L'eurodeputata e presidente del gruppo parlamentare Renew Europe, Valérie Hayer, ha parlato con Euronews delle mire di Trump sulla Groenlandia e della volontà di Washington di imporre nuovi dazi ai Paesi europei. Chiedendo all'Ue una risposta più dura
L'Europa deve "giocare duro" di fronte alle minacce del presidente degli Stati Uniti Donald Trump di imporre nuovi dazi a una serie di Paesi del Vecchio Continente. E deve rispondere alle affermazioni secondo le quali Washington punta a prendere il controllo della Groenlandia. A dichiararlo è l'eurodeputata e presidente del gruppo parlamentare Renew Europe, Valérie Hayer, alla trasmissione mattutina Europe Today di Euronews.
"Trump capisce solo il linguaggio della forza"
"Dovremmo essere più forti di quanto siamo stati finora. Dovremmo riconoscere che la strategia dell'appeasement è finita e che ora dovremmo giocare duro, perché Trump capisce solo l'equilibrio di potere e il linguaggio della forza", ha detto.
Trump si sta recando al World Economic Forum di Davos, dove le sue mire sull'isola artica stanno fagocitando l'attenzione: il vertice sarà molto meno centrato sui problemi di sostenibilità economica che sta fronteggiando in questo momento l'amministrazione di Washington.

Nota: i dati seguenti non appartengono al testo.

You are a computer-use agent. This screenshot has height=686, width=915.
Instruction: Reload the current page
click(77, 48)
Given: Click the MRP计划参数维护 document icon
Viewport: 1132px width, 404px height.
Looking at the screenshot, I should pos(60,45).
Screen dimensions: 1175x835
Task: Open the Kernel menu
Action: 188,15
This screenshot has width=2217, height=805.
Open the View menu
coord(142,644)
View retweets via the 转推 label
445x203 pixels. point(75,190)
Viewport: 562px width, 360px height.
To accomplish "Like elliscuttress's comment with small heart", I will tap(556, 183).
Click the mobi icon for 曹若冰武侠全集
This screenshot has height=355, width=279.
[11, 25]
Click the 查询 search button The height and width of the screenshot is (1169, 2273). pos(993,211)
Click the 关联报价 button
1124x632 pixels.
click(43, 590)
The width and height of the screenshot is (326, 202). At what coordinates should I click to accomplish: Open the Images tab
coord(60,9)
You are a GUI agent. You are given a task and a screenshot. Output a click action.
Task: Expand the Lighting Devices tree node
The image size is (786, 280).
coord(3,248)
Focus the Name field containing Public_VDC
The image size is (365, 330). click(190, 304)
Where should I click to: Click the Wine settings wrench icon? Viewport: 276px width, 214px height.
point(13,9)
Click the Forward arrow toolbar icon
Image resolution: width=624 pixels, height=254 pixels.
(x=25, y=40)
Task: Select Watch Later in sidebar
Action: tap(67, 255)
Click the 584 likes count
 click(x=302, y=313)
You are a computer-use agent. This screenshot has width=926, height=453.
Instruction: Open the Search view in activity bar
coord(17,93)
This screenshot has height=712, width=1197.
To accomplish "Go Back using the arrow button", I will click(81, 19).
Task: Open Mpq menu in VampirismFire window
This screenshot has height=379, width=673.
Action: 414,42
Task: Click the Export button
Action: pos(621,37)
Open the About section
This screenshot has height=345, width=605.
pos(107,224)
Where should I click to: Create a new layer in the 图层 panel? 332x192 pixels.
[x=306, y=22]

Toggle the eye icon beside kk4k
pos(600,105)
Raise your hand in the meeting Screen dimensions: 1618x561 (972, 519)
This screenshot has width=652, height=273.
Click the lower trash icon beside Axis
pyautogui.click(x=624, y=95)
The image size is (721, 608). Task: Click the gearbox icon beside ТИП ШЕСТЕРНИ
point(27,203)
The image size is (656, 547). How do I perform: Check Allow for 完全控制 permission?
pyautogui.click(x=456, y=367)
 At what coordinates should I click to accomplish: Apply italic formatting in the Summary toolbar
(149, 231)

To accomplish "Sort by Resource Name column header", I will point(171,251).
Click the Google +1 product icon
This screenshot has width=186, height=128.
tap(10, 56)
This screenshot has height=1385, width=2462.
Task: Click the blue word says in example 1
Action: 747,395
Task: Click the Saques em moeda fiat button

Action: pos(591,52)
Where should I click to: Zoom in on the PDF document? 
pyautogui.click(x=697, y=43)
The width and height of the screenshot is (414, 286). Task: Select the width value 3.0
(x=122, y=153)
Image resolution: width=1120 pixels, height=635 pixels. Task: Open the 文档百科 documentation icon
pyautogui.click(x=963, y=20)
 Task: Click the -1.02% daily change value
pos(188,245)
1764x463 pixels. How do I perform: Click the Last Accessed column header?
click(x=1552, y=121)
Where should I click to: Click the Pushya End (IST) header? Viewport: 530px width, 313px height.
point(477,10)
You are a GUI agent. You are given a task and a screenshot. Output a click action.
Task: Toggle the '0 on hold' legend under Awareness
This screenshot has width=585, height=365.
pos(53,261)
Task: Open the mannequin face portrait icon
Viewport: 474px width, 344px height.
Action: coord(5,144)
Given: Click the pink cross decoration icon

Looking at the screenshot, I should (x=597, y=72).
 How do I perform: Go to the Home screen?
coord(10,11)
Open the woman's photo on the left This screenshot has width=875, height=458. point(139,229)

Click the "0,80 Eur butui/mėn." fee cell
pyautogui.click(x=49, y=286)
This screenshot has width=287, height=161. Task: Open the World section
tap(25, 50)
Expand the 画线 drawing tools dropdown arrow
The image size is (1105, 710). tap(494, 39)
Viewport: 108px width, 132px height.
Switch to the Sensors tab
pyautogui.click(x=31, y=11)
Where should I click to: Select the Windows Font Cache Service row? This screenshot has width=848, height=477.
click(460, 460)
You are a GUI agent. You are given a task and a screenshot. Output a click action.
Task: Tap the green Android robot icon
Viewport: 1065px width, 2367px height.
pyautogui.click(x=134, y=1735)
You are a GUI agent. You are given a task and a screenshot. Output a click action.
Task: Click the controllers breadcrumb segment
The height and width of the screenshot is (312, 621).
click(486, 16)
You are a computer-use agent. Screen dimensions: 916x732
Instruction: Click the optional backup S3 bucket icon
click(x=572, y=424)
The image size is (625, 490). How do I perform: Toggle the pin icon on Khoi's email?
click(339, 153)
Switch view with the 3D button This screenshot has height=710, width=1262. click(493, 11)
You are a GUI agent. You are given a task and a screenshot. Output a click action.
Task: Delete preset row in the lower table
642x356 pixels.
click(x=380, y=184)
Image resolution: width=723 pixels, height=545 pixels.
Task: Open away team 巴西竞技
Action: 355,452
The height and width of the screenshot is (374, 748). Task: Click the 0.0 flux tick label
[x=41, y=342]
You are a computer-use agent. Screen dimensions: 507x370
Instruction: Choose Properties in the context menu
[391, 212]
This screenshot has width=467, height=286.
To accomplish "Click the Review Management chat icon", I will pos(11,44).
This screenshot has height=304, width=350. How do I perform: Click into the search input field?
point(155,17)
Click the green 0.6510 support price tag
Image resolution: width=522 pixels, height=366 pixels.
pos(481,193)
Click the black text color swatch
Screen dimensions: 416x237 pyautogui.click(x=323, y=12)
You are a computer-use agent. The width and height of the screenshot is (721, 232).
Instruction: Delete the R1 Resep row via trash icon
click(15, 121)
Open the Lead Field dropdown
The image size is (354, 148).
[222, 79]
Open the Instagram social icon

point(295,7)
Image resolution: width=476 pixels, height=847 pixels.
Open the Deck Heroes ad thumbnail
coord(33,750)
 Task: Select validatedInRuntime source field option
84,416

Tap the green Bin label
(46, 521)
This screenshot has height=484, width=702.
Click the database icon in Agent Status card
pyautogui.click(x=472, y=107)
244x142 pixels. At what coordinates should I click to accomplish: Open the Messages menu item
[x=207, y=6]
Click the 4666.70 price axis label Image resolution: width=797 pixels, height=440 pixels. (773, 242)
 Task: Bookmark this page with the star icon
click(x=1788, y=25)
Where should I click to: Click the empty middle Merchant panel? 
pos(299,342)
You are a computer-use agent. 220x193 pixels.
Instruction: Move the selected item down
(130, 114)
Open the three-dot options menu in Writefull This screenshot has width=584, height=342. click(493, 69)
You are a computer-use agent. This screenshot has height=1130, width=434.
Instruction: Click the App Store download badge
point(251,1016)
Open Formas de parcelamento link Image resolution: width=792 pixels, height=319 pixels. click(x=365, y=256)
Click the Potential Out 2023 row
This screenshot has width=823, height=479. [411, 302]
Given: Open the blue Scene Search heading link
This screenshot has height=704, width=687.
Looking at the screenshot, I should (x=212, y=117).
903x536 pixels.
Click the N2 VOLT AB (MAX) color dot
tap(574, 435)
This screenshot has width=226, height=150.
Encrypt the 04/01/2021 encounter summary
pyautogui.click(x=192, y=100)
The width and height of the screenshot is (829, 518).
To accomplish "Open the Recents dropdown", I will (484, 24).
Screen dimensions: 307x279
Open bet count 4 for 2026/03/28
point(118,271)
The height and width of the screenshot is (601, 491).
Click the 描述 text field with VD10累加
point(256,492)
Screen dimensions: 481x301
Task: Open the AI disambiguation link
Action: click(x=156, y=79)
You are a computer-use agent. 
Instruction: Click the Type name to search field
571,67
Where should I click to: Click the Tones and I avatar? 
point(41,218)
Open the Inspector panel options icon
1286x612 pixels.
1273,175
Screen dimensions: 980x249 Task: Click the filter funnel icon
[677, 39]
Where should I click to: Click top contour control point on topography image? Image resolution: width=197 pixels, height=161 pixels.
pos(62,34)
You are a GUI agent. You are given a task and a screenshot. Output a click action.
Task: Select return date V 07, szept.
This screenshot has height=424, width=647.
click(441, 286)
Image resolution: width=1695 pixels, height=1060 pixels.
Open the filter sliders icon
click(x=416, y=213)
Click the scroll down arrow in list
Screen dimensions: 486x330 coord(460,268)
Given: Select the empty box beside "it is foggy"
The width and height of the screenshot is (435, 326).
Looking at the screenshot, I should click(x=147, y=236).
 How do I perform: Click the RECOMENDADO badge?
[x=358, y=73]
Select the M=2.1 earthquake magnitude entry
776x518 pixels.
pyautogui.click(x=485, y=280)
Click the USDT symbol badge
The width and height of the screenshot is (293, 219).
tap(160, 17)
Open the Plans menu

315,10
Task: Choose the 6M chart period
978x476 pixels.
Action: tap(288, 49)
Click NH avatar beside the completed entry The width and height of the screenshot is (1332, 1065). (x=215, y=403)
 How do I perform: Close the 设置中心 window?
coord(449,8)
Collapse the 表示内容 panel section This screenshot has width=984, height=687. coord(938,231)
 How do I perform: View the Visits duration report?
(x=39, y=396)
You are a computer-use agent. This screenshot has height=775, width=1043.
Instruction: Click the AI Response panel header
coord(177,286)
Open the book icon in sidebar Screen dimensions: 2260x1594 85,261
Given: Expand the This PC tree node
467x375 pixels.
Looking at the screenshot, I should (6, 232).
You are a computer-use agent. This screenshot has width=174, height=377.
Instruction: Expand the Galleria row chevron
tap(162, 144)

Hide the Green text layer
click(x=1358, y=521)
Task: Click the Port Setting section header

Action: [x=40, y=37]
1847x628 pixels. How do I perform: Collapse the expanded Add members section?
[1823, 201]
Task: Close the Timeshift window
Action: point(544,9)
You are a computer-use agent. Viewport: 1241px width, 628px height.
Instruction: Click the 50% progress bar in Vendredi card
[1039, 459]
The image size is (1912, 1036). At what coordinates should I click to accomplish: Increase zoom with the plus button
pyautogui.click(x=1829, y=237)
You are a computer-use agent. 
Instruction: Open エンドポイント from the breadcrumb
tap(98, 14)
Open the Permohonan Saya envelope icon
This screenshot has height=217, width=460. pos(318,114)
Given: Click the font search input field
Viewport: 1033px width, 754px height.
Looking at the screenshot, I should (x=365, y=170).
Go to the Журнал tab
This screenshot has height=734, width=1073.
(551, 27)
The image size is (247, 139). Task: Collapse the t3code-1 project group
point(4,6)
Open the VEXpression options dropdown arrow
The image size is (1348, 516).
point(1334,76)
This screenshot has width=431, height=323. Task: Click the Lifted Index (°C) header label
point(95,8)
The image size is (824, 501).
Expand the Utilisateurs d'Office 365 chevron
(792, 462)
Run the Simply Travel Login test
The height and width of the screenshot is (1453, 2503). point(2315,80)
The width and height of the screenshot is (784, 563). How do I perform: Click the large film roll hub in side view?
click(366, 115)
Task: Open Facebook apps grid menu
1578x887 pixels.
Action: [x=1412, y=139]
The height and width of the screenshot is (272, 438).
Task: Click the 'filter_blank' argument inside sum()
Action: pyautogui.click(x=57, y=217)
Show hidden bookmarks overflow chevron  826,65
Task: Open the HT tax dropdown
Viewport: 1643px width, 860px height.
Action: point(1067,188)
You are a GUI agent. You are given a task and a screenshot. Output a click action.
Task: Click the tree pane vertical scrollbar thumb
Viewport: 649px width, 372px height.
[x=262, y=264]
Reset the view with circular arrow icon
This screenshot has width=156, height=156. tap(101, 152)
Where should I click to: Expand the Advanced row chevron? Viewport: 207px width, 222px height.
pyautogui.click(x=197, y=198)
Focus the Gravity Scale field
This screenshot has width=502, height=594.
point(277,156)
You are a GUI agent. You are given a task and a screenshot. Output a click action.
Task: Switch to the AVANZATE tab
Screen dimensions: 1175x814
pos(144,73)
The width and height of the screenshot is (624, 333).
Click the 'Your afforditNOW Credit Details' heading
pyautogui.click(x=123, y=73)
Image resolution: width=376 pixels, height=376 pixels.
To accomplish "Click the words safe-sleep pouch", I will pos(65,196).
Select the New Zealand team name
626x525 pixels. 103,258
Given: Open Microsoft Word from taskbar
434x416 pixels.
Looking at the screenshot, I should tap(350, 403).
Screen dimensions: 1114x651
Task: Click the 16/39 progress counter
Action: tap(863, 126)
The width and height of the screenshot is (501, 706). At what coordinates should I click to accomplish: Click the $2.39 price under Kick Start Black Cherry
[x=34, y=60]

La minaccia di Trump di imporre dazi alla Danimarca e ad altri sette alleati europei rappresenterebbe un superamento di fatto dell'accordo commerciale Ue-Usa firmato in Scozia la scorsa estate. I dazi potrebbero addirittura salire al 25 per cento a giugno prossimo, se non ci sarà un'intesa per "l'acquisto completo e totale della Groenlandia" da parte degli Stati Uniti, ha affermato l'inquilino della Casa Bianca.
I dazi rappresentano dunque, nelle intenzioni di Washington, una forma di pressione sui Paesi europei. Secondo Hayer, di fronte a ciò anche l'Europa dovrebbe sfruttare la propria "leva economica" e mostrarsi disponibile a usarla: "Potremmo decidere di imporre nuovi dazi. Potremmo decidere di vendere il debito americano. Sapete che deteniamo più di mille miliardi di dollari di debito americano?".
Hayer ha anche invocato l'uso del meccanismo anti-coercizione dell'Ue per attenuare le tensioni. Si tratta del cosiddetto "bazooka commerciale", misura che potrebbe bloccare l'accesso delle aziende statunitensi al mercato unico europeo.
Il presidente francese Emmanuel Macron ha dichiarato da parte sua martedì che l'Europa "preferisce il rispetto ai prepotenti" e che l'Ue "non dovrebbe esitare" a usarlo.
Hayer ha invitato altri gruppi del Parlamento europeo ad assumere una posizione più aggressiva. "Siamo stati calmi fin dal primo giorno con Donald Trump. E dobbiamo riconoscere che la strategia non funziona", ha concluso.